As marketers, we talk a lot about testing and experimentation.
When it comes to testing, we all like to think we’re doing it scientifically, but are we? Or are we just kidding ourselves with mere pseudo-science to bring a feeling of validity to what we’re doing?
In most cases, sadly, I believe it to be the latter.
Let me take you back.
About 5 years ago, I was writing a piece for a very well-respected conversion rate optimisation blog talking about some tests that we’d run in Google Ads.
We’d made every effort to test as scientifically as possible. We had changed a single variable. We tested to statistical significance, setting a defined sample size at which we would conclude our test.
We’d even created a script to help us split the traffic more evenly.
So far, so good. However, once the testing boffins read my post, it’s safe to say they had a few choice things to say about my supposed “scientific” testing approach.
Their critique largely focused on the sample becoming polluted and not controlling all of the variables.
More on that in a moment.
It was pretty humbling, but it really got me thinking not just about how we set up tests, but the context in which the tests are run.
If we think back to science lessons at school, whenever you’d run an experiment, you had a control and a test variable.
The number one rule with any test was that you just changed one thing; that way, you could be sure that if the outcome changed, the change caused the result.
The problem with ad testing is that the context in which the ad is shown changes, and there is very little you can do to control that.
If you’re showing ads in Google’s search results, every time an auction happens, different results are returned.
If you’re showing your ads across the country, there will be different competitors in different regions, so the ads that you’re appearing against will change depending on the location of the searcher.
The offers that your competitors are running will affect your performance. If a competitor comes in with a much better offer or discount, your CTR will drop significantly, which would have nothing to do with the change you’ve made to your ad copy.
As different competitors bid differently throughout the day, your ad will appear in different positions, affecting your CTR and the traffic you receive.
These external factors result in a huge amount of sample pollution, rendering your scientific testing approach risky at best and, at worst, useless.
Marketers apply complex scientific models like statistical significance and testing power to polluted samples, giving them a fantastically accurate determination of a completely inaccurate data set.
Something you’d hardly call scientific.
What is the solution if you want to keep on testing and reduce the variables as much as possible?
The best solution comes from the world of conversion rate optimisation. To reduce the impact of external pollution, such as a competitor changing an offer, you should keep the testing period as short as possible.
You still want to generate a lot of data to conclude the test with some certainty. However, in reality, this restricts the number of people who can run ad tests to those with high-volume accounts with a lot of click and conversion data.

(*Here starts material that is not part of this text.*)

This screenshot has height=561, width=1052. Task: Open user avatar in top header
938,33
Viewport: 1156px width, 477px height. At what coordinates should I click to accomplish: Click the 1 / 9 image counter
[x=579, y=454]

To help you keep your testing period as short as possible, here are some things I’ve picked up that you can use;
Use consolidated ad structures; these are structures that drive a lot of volume through smaller numbers of ads, allowing you to get more data faster and test with more certainty.
Run your tests in the highest volume areas of your accounts. For example, if you run local campaigns, then you’d want to choose your highest volume locations.
When it comes to being scientific in your marketing testing, controlling the context in which the ads are shown and the variables that they create is vitally important.
Like conversion rate optimisation, scientific ad testing is really reserved for advertisers with large volumes of data that can run tests in very short periods of time, getting enough data to draw a conclusion that they can be confident in while limiting the amount of pollution in their sample set.
In reality, for those who have a small amount of click volume (if testing CTR) or conversion volume (if testing towards revenue or CVR), testing in a scientific manner is prohibitive due to the sample being too polluted by external factors.
So is scientific testing actually scientific?
When it comes back to answering the question then, is marketing testing “scientific”?
Claiming testing is scientific, in most cases, then, isn’t strictly true, or at least not in the hard science “standards of experimentation”.
But maybe it can with “soft sciences”.
Psychology is a science, but it’s often called a “soft science”. One of the reasons is the methodology.
Compare it to, say, physics or chemistry, a “hard science”. If we conduct an experiment to determine how iron rusts, we know that each piece of iron will be the same. Thus, the experiment can be rigorous and can also be replicated.
Within psychological experiments, it is impossible to control all variables, much like marketing, because every individual is a variable. We all have our own unique qualities. This makes the replication of our experiments far harder to achieve.
Therefore, we can run tests to the standards that would hold up to softer science standards, and by following the recommendations and keeping the sample sizes as unpolluted as possible, there is still plenty of success to be had.